## [Directions]
For this exercise, print all of the entries exactly as given.

##########

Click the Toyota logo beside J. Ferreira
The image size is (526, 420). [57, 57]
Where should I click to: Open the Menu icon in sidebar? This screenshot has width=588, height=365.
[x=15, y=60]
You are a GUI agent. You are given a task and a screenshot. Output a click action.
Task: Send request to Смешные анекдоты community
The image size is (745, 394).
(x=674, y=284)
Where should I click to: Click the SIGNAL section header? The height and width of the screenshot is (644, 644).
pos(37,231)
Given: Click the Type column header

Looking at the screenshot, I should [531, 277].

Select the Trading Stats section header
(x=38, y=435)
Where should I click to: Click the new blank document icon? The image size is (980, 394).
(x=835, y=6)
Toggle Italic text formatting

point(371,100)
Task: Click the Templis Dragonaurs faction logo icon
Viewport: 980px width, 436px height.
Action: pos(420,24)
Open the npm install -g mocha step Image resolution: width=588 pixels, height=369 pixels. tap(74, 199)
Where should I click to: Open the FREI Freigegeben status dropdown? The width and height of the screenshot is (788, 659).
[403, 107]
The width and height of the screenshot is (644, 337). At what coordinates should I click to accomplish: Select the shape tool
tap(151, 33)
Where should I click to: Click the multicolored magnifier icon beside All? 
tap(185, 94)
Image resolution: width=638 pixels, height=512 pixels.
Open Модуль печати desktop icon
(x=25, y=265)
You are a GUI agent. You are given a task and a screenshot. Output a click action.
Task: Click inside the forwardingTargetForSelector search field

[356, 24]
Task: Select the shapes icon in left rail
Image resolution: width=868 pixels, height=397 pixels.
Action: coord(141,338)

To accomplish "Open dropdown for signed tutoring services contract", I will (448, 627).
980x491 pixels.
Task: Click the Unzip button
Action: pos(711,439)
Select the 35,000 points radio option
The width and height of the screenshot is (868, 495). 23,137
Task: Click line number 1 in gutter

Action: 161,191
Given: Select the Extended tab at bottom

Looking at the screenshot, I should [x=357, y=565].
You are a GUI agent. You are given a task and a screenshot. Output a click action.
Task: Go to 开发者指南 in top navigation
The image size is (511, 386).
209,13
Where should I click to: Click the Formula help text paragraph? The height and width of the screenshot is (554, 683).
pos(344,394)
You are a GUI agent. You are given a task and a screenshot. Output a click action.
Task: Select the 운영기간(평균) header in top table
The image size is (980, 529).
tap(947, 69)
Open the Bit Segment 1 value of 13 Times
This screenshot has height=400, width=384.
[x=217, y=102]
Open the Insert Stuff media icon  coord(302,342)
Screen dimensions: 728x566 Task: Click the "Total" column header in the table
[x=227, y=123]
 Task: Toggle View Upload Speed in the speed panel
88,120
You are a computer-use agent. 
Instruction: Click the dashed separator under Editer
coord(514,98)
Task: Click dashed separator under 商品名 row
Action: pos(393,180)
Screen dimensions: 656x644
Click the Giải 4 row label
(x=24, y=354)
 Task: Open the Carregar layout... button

##########

## [Solved problem]
Click the Toyota logo beside J. Ferreira
The image size is (526, 420). [57, 57]
Where should I click to: Open the Menu icon in sidebar? This screenshot has width=588, height=365.
[x=15, y=60]
You are a GUI agent. You are given a task and a screenshot. Output a click action.
Task: Send request to Смешные анекдоты community
The image size is (745, 394).
(x=674, y=284)
Where should I click to: Click the SIGNAL section header? The height and width of the screenshot is (644, 644).
pos(37,231)
Given: Click the Type column header

Looking at the screenshot, I should [531, 277].

Select the Trading Stats section header
(x=38, y=435)
Where should I click to: Click the new blank document icon? The image size is (980, 394).
(x=835, y=6)
Toggle Italic text formatting

point(371,100)
Task: Click the Templis Dragonaurs faction logo icon
Viewport: 980px width, 436px height.
Action: pos(420,24)
Open the npm install -g mocha step Image resolution: width=588 pixels, height=369 pixels. tap(74, 199)
Where should I click to: Open the FREI Freigegeben status dropdown? The width and height of the screenshot is (788, 659).
[403, 107]
The width and height of the screenshot is (644, 337). At what coordinates should I click to accomplish: Select the shape tool
tap(151, 33)
Where should I click to: Click the multicolored magnifier icon beside All? 
tap(185, 94)
Image resolution: width=638 pixels, height=512 pixels.
Open Модуль печати desktop icon
(x=25, y=265)
You are a GUI agent. You are given a task and a screenshot. Output a click action.
Task: Click inside the forwardingTargetForSelector search field

[356, 24]
Task: Select the shapes icon in left rail
Image resolution: width=868 pixels, height=397 pixels.
Action: coord(141,338)

To accomplish "Open dropdown for signed tutoring services contract", I will (448, 627).
980x491 pixels.
Task: Click the Unzip button
Action: pos(711,439)
Select the 35,000 points radio option
The width and height of the screenshot is (868, 495). 23,137
Task: Click line number 1 in gutter

Action: 161,191
Given: Select the Extended tab at bottom

Looking at the screenshot, I should [x=357, y=565].
You are a GUI agent. You are given a task and a screenshot. Output a click action.
Task: Go to 开发者指南 in top navigation
The image size is (511, 386).
209,13
Where should I click to: Click the Formula help text paragraph? The height and width of the screenshot is (554, 683).
pos(344,394)
You are a GUI agent. You are given a task and a screenshot. Output a click action.
Task: Select the 운영기간(평균) header in top table
The image size is (980, 529).
tap(947, 69)
Open the Bit Segment 1 value of 13 Times
This screenshot has height=400, width=384.
[x=217, y=102]
Open the Insert Stuff media icon  coord(302,342)
Screen dimensions: 728x566 Task: Click the "Total" column header in the table
[x=227, y=123]
 Task: Toggle View Upload Speed in the speed panel
88,120
You are a computer-use agent. 
Instruction: Click the dashed separator under Editer
coord(514,98)
Task: Click dashed separator under 商品名 row
Action: pos(393,180)
Screen dimensions: 656x644
Click the Giải 4 row label
(x=24, y=354)
 Task: Open the Carregar layout... button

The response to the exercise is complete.